While the parents of Osprey Village support the option, they generally disagree with the concept and want to see a heightened version of it.
"(The residents in them) are more tolerated than integrated," Green said of group homes. "(The attitude is) 'I don't care if they live there, as long as they don't bother me.'"
To him and the other parents behind Osprey Village, "thriving" means their children are appreciated by those who live around them.
Twenty years ago, Dr. Brenda Eheart created Hope Meadows, an intergenerational "intentional neighboring" development in Illinois that focuses on supporting the needs of families with foster kids.
Over the years, the concept has been featured on Oprah, on NPR and in numerous media reports nationwide.

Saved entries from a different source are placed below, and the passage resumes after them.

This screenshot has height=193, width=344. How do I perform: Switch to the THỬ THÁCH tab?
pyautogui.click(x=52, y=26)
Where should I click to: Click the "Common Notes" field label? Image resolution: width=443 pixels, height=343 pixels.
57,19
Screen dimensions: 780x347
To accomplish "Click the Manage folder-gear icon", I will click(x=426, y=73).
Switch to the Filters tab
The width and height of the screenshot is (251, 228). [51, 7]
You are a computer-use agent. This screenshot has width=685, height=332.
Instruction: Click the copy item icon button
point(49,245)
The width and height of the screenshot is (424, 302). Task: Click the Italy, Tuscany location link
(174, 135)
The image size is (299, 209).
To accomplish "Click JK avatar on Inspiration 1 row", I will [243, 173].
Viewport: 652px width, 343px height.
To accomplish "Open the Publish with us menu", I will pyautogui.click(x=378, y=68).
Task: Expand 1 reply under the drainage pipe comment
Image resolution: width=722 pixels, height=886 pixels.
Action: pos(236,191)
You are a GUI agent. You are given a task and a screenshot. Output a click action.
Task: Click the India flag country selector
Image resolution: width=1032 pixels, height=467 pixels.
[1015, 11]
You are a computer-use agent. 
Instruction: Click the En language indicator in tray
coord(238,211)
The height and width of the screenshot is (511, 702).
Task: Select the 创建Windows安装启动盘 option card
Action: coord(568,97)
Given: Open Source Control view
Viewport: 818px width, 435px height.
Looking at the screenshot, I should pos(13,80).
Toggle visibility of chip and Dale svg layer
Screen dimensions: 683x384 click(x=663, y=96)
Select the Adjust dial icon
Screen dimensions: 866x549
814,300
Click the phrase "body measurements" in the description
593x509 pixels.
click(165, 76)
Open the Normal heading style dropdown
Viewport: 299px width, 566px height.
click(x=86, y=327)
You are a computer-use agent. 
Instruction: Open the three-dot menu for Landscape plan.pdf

Retirees move to the community with the intention of spending their golden years serving as foster grandparents at large.
The kids matter to the retirees, and the retirees matter to the kids.
"It's a place where older adults remain valued, needed and have a purpose," she said.
Eheart has replicated the model, under Generations of Hope, and has consulted with others who are trying to build similar neighborhoods, including Osprey Village.
"(It's) a lifestyle decision," she said of people who would choose to live at Osprey. "(In life) you need friends. And you need purpose. (With neighborhoods like this) they can have a purpose literally until they die."
Right now, no neighborhood exists that is quite like Osprey Village -- integrated specifically for the intellectually and developmentally disabled. And all eyes are on it to see if it succeeds.
Over the eight years since its inception, the group has received widespread support from local and elected officials and those in the special needs field, who are rooting for them.
"(Osprey Village) gives us an opportunity to be the way we should be," Love said. "To take care of each other and to help out and support each other."